Alex Oxlade Chamberlain says the decision to drop him from the England setup served as a “kick up the backside”.
The young midfielder was briefly set aside during Sam Allardyce’s tenure as manager of the England side, missing out on the win over Slovakia in the opening qualifying match for the 2018 World Cup.
And, as laughably brief and gilded with greed as Allardyce’s stint was, it is difficult to argue that his decision to leave out Chamberlain was the wrong one.
So it came as something as a surprise to me that interim boss, Gareth Southgate, decided that the 23-year-old had done enough in the last month or so to warrant a recall to the senior squad.
Even as a pretty positive, optimistic Arsenal fan – I think it would be a stretch to say that Alex has been in the sort of form that would justify coming straight back into the national setup – especially so soon after he was dropped.
How much of a kick up the backside one game on the sidelines can be, I don’t know, but Alex spoke briefly about not taking his inclusion in the national squad for granted.
He said: “It was a wake-up call. To be available, feeling good and fit and not be in was a jolt.
“I have been playing for England since I was 18 and while I wouldn’t say I took it all for granted it just seemed to be a part of my season – to play for Arsenal and to play for England,” added Oxlade-Chamberlain.
“I am not young now, I am 23, so you need to be performing and playing as much as you can to deserve a chance to go and play for England.
“Being back in the set-up now makes me realise how special it is and it is something I want to keep happening in the foreseeable future.
“There are a lot of young players now that are doing really well and it’s not an easy squad to get into. You shouldn’t just be able to walk into an England squad.”
A goal against Nottingham Forest in the League Cup, followed by a telling contribution in the late victory at Burnley, suggests there has been improvement in Alex’s game.

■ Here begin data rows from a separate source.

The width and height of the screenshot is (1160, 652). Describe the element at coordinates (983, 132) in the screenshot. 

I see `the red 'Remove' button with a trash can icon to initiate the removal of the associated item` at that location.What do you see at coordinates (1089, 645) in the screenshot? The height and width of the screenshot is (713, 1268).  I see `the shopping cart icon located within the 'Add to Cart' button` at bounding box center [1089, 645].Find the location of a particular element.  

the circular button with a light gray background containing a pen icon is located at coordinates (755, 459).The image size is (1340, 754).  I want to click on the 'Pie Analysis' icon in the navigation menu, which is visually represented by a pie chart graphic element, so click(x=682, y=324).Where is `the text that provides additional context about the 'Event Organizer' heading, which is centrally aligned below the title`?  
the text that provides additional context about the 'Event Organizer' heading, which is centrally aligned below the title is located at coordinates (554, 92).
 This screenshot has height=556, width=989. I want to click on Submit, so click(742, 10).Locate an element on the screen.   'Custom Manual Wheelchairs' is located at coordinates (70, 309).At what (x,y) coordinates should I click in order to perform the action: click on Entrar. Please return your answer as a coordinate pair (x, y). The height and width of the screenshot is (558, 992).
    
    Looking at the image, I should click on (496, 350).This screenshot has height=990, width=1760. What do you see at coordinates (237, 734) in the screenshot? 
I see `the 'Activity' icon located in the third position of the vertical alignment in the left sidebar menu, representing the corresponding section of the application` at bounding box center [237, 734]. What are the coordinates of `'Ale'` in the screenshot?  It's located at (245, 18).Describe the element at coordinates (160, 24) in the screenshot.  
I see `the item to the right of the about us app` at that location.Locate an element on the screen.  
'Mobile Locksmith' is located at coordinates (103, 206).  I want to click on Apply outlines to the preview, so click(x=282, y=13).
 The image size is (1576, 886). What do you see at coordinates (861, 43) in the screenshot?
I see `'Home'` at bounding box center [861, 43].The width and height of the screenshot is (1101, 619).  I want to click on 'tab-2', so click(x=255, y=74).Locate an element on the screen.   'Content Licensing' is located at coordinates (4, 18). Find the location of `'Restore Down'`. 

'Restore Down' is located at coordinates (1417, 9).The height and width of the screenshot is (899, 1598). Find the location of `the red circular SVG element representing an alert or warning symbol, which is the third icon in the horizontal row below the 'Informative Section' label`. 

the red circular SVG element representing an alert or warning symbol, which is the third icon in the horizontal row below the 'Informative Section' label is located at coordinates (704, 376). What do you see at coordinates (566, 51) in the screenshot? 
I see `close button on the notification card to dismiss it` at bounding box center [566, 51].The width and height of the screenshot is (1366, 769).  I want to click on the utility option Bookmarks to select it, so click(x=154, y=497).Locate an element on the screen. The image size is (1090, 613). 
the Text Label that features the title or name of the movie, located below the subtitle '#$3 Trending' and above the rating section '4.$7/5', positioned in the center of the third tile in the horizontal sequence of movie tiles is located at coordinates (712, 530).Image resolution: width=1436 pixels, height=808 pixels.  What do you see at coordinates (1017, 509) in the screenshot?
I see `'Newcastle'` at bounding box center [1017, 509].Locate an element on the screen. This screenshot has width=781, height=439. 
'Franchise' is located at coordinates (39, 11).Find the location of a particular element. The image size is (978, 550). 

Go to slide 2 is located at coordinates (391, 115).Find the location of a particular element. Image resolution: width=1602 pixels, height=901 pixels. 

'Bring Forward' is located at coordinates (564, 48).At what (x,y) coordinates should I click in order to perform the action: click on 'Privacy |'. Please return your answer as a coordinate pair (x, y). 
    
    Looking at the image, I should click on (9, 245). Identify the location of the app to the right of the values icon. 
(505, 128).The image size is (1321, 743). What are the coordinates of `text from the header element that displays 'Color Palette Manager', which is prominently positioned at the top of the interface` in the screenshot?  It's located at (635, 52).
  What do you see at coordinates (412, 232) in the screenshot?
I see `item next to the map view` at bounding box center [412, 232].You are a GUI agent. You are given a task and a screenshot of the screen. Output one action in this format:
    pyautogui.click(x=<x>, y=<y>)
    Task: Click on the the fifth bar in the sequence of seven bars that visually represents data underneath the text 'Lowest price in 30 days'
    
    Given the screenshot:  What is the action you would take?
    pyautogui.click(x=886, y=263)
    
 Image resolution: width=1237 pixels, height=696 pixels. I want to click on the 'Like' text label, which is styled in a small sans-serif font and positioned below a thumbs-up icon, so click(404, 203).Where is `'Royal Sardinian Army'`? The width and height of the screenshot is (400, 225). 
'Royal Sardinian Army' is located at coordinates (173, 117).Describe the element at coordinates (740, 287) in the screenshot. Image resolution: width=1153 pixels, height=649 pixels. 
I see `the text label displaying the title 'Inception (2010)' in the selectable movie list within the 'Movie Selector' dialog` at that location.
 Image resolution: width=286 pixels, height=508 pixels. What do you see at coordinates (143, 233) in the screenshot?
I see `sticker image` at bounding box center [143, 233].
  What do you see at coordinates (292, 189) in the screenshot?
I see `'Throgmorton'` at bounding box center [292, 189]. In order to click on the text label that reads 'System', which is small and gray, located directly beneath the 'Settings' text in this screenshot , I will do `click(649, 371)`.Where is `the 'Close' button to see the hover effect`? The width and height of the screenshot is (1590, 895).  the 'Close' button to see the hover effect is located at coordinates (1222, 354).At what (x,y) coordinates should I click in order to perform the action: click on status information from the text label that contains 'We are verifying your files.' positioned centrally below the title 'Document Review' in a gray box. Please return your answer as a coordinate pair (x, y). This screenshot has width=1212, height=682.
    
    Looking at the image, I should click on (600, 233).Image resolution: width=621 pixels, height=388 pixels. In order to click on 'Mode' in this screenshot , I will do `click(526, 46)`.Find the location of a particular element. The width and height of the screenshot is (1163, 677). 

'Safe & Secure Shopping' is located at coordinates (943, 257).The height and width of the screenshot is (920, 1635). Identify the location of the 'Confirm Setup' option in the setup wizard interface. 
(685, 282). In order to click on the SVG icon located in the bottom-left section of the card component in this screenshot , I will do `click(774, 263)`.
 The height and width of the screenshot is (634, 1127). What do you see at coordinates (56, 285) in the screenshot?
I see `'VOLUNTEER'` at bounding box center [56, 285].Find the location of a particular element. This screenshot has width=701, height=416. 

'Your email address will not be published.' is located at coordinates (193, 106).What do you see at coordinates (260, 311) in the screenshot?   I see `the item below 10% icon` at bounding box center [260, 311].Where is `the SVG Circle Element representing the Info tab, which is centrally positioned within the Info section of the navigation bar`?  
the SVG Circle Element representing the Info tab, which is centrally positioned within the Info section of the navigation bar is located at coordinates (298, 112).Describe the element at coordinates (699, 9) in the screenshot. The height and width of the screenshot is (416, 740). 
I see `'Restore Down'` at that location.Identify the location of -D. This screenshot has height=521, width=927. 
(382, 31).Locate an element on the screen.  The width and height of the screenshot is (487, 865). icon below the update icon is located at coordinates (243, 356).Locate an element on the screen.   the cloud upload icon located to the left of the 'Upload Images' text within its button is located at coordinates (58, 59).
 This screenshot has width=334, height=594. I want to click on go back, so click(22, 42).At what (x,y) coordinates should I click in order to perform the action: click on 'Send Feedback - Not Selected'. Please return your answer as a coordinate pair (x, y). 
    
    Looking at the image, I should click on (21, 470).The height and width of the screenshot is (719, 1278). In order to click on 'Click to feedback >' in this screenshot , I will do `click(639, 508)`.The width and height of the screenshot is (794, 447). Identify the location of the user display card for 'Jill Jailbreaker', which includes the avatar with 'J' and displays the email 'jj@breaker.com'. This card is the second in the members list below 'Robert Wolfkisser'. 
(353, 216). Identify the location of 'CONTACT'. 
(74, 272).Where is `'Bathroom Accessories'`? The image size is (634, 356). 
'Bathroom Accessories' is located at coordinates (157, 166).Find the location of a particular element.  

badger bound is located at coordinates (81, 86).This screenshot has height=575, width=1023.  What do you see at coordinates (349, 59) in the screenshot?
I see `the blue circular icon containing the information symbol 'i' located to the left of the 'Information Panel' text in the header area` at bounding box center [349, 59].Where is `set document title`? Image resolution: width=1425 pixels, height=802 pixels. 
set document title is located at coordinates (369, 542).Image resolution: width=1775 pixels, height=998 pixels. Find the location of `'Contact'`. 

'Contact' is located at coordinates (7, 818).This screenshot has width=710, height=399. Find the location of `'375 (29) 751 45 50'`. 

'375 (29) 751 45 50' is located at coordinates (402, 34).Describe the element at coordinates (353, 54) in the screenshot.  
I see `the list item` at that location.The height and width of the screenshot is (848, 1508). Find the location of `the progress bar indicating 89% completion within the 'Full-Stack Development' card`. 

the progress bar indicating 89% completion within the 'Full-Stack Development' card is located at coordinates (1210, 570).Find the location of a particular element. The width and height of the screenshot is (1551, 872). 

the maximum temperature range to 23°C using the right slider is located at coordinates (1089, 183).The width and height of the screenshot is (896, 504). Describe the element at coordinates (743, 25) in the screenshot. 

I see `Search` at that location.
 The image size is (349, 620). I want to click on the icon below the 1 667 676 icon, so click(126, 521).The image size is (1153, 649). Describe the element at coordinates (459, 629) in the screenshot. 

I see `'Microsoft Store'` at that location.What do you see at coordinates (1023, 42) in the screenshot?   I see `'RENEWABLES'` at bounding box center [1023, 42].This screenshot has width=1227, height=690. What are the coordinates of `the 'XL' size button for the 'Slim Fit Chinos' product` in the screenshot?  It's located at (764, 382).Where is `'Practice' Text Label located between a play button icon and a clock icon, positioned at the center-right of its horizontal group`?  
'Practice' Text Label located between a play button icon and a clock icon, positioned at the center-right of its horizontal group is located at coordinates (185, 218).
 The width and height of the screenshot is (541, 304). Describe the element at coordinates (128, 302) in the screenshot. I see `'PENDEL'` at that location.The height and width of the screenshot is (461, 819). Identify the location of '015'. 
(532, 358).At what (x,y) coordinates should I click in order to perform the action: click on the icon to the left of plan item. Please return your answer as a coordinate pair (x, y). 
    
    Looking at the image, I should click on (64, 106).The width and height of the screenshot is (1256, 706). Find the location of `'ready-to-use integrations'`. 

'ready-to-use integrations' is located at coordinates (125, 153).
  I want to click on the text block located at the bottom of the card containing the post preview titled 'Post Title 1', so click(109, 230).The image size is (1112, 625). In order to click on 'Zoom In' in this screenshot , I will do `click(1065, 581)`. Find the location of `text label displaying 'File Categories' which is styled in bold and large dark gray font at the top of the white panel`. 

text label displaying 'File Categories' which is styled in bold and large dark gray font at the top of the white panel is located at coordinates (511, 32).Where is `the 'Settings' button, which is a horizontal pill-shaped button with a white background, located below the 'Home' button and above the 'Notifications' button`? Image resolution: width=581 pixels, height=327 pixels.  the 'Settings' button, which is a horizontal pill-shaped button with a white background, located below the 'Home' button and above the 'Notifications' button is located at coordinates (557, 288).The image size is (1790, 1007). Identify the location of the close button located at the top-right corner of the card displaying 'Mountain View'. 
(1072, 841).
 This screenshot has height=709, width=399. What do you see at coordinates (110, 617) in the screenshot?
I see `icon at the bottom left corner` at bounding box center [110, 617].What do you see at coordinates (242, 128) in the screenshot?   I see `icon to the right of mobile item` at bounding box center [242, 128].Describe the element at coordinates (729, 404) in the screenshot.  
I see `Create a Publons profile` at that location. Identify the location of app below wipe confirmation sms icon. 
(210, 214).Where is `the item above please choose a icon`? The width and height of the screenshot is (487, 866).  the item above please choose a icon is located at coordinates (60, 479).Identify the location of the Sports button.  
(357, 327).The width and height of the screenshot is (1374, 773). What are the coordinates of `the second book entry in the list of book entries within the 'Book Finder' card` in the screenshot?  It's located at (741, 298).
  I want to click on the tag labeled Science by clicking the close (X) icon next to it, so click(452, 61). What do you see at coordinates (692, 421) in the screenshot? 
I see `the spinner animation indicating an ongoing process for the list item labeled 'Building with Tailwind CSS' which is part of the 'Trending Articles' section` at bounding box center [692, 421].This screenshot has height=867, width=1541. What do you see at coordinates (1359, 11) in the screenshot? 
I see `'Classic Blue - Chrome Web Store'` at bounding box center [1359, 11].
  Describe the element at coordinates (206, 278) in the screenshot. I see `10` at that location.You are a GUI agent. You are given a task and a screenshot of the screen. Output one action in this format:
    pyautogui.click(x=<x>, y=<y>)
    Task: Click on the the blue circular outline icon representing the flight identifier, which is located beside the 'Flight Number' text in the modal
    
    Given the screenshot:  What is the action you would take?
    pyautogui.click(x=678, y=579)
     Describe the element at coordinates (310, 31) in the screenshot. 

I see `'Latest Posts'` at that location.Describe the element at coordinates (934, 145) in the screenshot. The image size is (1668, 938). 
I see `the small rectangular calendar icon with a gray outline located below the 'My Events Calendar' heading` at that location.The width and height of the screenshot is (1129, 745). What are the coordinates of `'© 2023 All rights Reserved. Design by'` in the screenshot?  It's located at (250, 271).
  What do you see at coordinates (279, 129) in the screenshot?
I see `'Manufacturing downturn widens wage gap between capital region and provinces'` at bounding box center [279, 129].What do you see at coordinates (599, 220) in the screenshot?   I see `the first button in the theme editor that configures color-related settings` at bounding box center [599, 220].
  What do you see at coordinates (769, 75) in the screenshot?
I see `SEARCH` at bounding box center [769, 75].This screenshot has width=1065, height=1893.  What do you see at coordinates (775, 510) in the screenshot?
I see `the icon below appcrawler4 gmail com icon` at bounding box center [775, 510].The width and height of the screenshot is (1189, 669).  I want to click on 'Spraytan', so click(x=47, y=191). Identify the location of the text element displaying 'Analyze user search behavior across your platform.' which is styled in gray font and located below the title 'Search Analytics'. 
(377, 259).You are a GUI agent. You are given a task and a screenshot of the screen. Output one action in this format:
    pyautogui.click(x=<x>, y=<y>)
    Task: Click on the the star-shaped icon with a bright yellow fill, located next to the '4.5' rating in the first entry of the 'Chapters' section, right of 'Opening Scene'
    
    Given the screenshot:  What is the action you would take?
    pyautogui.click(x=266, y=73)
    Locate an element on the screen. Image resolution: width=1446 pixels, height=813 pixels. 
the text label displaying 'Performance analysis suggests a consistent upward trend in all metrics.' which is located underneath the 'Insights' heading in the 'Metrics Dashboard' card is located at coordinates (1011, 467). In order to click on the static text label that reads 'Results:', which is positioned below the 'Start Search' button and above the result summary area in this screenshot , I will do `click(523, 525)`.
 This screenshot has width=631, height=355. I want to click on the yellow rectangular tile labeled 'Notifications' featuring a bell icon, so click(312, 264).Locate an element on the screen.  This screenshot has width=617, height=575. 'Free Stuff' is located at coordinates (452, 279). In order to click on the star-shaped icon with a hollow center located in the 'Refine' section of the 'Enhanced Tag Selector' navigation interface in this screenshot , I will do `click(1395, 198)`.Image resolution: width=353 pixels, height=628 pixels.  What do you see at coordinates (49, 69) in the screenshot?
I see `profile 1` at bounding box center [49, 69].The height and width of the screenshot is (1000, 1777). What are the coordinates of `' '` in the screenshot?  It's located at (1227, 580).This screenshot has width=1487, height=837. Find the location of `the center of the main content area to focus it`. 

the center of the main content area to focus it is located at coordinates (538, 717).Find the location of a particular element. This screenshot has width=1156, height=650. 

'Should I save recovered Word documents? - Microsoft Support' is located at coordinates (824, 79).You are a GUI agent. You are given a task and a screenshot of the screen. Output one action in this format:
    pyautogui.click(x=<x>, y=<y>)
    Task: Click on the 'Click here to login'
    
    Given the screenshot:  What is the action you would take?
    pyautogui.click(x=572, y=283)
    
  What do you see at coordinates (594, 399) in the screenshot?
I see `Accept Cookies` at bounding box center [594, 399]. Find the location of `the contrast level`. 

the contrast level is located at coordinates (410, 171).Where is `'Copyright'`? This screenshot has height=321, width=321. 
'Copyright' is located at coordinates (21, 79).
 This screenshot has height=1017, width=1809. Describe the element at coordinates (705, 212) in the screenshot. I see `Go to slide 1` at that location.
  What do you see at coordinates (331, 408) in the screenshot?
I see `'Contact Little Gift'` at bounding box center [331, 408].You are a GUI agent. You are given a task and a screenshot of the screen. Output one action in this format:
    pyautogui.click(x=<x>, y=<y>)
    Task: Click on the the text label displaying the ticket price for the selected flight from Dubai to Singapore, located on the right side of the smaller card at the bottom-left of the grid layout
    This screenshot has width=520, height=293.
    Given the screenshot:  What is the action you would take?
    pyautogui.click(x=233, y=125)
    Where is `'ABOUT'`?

But it wouldn’t be fair to say he has hit the sort of form that we suspect he is capable of. During pre-season, there were hints of the sort of swashbuckling, progressive Chamberlain that we have seen in the past.
The pace, the power, the direct running that changes the tempo of matches and gives the opponent something different – that’s what we want from the youngster – but I don’t think we have seen enough of it.
Allardyce’s decision to drop Alex felt like the correct one and, I had hoped, genuinely would serve as a kick up the backside, a real motivator for him to stay fit, re-focus and make the most of the skills at his disposal.
A rapid recall to the England squad, for me, doesn’t really do that. Instead of sending a tough message about only fielding players in good form, it sends a message that suggests simply that Alex’s status as an Arsenal player secures him a place in the England team.
That’s not a message that benefits either Arsenal or England. He needs that added fire in his belly, he needs to be sat at home watching the England team and feeling a sense of resentment that he isn’t involved.
I’ll be delighted if I am proved wrong. If Alex get’s some game time in England’s upcoming fixtures, excels, and uses it as a springboard for the rest of his season – so much the better. I’ll be the first to blog about his epiphany and coming of age.
But the whole situation has shades of Theo Walcott – a player who earned inclusion in England squads based on two-or-three game runs of decent form.
Theo never seemed to benefit from being at tournaments with England, or scoring goals in friendlies. It never changed his game.
What really seems to have driven Theo’s quite excellent renaissance this season was his exclusion from the England squad that travelled to France for the European Championships.
He seems to have used that to take time out, really work at his game, and learn from his shortcomings. Consequently, he has started this season in excellent form. He is at last beginning to look like the consistent sort of player Arsene Wenger bought into all those years ago.
Alex should look to Theo as his example to follow. Learn as Theo seems to have learned. Work doubly hard on the basics and the rewards are obvious.
I hope that jumping straight back into the England squad doesn’t send the wrong message to Alex. I hope he doesn’t treat it as reward for a job well done. He is getting better after a difficult start to the season, but he isn’t there yet.